Eight parties are defined and placed somewhat evenly along the principal axis. The parties are assigned a color and name, where non-partisan names are chosen with an ironic view of the Canadian stereotype.

The elections are run by sampling about 2 million voters, where the minimum to vote threshold has been set to infinite. Given these models, let us explore some results.

Results: Party Along a Line

A simple variation is moving one and only one party along a well defined path and see what impact that has on the outcome. In this case the party called Winter Flip Floppers is moved along the diagonal of the Nolan chart, see the figure below.

Left-right polar landscape density, plus eight political parties, where one is moved along the dashed diagonal.

The four election methods are run for seven points taken along the diagonal. The election is simulated as described above, and the outcomes are shown in the diagram below.

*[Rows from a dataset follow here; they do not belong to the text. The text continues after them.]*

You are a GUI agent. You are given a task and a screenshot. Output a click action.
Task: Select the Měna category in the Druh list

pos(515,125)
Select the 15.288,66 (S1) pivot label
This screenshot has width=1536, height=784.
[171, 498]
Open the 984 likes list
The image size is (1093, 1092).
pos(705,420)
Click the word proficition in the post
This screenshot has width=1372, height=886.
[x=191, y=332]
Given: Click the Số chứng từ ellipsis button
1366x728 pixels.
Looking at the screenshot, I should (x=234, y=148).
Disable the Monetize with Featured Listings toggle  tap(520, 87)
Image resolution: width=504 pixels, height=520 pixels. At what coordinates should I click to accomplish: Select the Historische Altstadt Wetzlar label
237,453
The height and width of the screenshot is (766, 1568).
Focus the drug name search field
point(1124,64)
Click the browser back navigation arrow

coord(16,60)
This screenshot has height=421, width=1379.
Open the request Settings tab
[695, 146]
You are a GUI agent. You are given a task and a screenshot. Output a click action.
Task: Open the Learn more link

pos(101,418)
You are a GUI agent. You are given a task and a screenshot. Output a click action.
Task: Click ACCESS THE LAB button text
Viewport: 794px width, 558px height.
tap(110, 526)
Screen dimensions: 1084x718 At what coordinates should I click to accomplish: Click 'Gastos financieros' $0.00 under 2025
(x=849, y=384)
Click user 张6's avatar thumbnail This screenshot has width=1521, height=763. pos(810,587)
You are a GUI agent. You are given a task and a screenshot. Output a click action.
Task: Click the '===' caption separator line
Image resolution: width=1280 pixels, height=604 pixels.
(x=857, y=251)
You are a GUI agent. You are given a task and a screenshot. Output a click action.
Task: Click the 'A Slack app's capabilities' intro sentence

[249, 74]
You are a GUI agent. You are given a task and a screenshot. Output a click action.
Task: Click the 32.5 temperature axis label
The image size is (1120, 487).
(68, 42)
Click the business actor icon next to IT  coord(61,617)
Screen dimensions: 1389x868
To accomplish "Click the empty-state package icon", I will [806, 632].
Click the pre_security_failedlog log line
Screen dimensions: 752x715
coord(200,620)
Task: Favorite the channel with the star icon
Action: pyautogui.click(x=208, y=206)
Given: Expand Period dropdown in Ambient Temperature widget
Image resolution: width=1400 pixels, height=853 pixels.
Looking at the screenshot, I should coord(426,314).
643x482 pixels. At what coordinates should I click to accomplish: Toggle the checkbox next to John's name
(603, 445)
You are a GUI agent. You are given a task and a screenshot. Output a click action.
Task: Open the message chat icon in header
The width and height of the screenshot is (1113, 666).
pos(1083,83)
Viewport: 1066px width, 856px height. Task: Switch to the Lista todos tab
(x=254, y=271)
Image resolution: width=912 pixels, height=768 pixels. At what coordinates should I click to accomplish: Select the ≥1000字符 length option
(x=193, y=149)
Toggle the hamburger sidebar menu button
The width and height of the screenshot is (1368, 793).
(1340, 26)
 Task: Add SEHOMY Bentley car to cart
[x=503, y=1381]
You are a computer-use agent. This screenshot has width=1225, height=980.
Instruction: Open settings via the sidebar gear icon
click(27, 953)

Number of seats per party represented as stacked bar diagrams, as a function of election method and the location of the Winter Flip Floppers along the diagonal.

The proportional method is quite different from the other three methods. This is an illustration of that the proportional system does not attempt to reconcile the political differences of the voters into a most agreeable or least disagreeable political point at the time of election. Rather, the process to find common ground, which is needed to attain at least half of the votes in parliament, is left to after the election as the party representatives negotiate coalitions. I will discuss this more later.

The variations observed for the proportional system are predicable. The closer the Winter Flip Floppers are to the centre (that is 0.5 on the diagonal), the greater their share of the seats, mostly taken from the other two parties near the centre. The proportional system creates, at first glance, an easy to understand relation between the people’s political opinion and parliamentary power.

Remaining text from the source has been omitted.